## PROVIDED TEXT
--- START ---
That's a good lesson for the Giants and the Jets. They don't have to try to copy anyone else. They just need to survey the landscape and choose a direction. Look at what they have after free agency and the draft and do what works best for that personnel. Don't force a player like, say, defensive end Leonard Williams into a role that doesn't suit him. Find out what he does best and turn him loose. If the Jets' best targets are Quincy Enunwa and tight end Chris Herndon, tailor the offense to that. If they add a game-breaking receiver, then adjust.
The Giants, by the way, did this midseason when Shurmur realized Saquon Barkley was his best hope for success and made sure the offense ran through him.
Don't be afraid to cut your losses
This is the core of the Patriots' strategy over the last two decades and it includes several parts. They've dumped nearly as many of their own draft picks as the Jets, so it's not that their drafting has been stellar. But Belichick is not afraid to acknowledge a mistake and move on (Maccagnan probably should get some credit for that too). It's so much better than sticking with a player who clearly isn't good enough just to prove a point.
--- END ---
## ASSIGNMENT 1
In the Giants and Jets column, whom did Shurmur realize was his best hope for success?
## ASSIGNMENT 2
Pick up the Giants and Jets column after its final sentence and continue it.

## MATERIAL SHOWN
--- START ---
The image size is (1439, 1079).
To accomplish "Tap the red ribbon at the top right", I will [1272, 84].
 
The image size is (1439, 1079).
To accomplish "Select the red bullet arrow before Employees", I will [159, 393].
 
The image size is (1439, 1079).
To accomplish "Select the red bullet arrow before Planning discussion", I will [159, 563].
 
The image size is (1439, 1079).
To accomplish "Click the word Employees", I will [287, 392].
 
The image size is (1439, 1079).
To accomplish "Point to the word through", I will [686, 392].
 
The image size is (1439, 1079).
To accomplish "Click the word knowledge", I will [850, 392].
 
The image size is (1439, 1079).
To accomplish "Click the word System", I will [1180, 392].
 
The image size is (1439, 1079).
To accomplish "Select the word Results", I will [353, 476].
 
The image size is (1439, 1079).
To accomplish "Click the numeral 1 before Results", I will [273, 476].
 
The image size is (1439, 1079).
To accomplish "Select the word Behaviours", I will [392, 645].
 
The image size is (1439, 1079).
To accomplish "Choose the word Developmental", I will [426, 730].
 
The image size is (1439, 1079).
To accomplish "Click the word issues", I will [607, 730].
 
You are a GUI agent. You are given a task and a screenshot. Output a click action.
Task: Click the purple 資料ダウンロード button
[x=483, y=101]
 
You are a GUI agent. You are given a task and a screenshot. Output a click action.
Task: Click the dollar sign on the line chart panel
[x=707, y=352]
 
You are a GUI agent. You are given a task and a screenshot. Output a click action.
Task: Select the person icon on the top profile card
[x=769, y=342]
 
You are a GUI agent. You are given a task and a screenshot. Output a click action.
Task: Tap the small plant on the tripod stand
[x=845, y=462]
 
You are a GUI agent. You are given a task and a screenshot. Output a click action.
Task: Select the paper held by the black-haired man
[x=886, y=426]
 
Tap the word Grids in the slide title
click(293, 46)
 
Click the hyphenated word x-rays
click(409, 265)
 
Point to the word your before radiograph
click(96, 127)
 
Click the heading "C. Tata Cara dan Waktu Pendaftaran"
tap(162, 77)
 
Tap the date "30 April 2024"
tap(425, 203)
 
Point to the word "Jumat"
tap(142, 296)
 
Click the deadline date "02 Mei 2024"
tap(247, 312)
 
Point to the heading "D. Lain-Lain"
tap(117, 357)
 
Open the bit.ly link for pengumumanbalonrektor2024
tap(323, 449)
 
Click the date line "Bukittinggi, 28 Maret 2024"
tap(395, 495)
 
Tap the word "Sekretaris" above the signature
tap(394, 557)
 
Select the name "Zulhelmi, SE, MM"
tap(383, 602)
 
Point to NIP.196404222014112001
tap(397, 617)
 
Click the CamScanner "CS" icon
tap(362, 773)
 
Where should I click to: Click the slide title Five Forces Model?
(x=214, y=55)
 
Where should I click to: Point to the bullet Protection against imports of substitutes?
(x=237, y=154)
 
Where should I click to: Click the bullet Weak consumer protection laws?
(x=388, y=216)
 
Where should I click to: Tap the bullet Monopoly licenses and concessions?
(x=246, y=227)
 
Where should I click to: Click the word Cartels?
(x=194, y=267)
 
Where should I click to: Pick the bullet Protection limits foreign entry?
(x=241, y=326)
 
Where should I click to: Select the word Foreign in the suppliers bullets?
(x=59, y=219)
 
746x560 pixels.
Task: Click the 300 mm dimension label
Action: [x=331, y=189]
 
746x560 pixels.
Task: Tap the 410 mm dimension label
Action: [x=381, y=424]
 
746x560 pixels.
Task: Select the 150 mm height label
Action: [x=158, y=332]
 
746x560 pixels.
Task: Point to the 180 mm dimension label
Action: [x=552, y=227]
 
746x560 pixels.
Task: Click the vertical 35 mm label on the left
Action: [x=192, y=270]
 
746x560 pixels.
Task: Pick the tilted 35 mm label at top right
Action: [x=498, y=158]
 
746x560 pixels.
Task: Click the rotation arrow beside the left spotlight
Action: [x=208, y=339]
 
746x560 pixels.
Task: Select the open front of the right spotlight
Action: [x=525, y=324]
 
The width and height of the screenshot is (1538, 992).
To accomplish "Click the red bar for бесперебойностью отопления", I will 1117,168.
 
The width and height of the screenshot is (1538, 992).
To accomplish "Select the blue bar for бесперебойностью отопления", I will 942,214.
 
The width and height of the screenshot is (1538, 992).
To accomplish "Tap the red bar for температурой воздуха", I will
--- END ---
## WRITTEN RESPONSE 1
Saquon Barkley

## WRITTEN RESPONSE 2
That also impacts his philosophies with taking a chance on players that others don't want, or who some think are too much trouble. They've ranged from Randy Moss to Chad Ochocinco to LeGarrette Blount to Darrelle Revis to Josh Gordon, to countless others. Belichick brings them in on low-risk deals and isn't afraid to get rid of them if they don't work out for any reason. Most of the time he ends up with an underrated star.
He also has displayed a knack for being willing to get rid of players, or to let them go by not meeting their price, maybe a year too early -- which is always better than a year too late. That can lead to some mistakes (defensive end Chandler Jones might be the biggest example), but more often than not his decision has proven right.
There's no reason to stick with a player that doesn't fit or isn't producing enough to warrant his salary. The Jets need to ponder that when they figure out what to do with Williams. The Giants made some decisions like that already -- see guard Patrick Omameh -- and have decisions like that to make with Olivier Vernon and Janoris Jenkins. Maybe quarterback Eli Manning too.
Culture and environment matter
This is enormous and hard to define. Belichick runs one of the tightest ships in the league, and players that have left there acknowledge it's difficult, sometimes painful and includes some rules they may find hard to accept. But players want to go there because they know it works and they know they'll have a chance to win the ring.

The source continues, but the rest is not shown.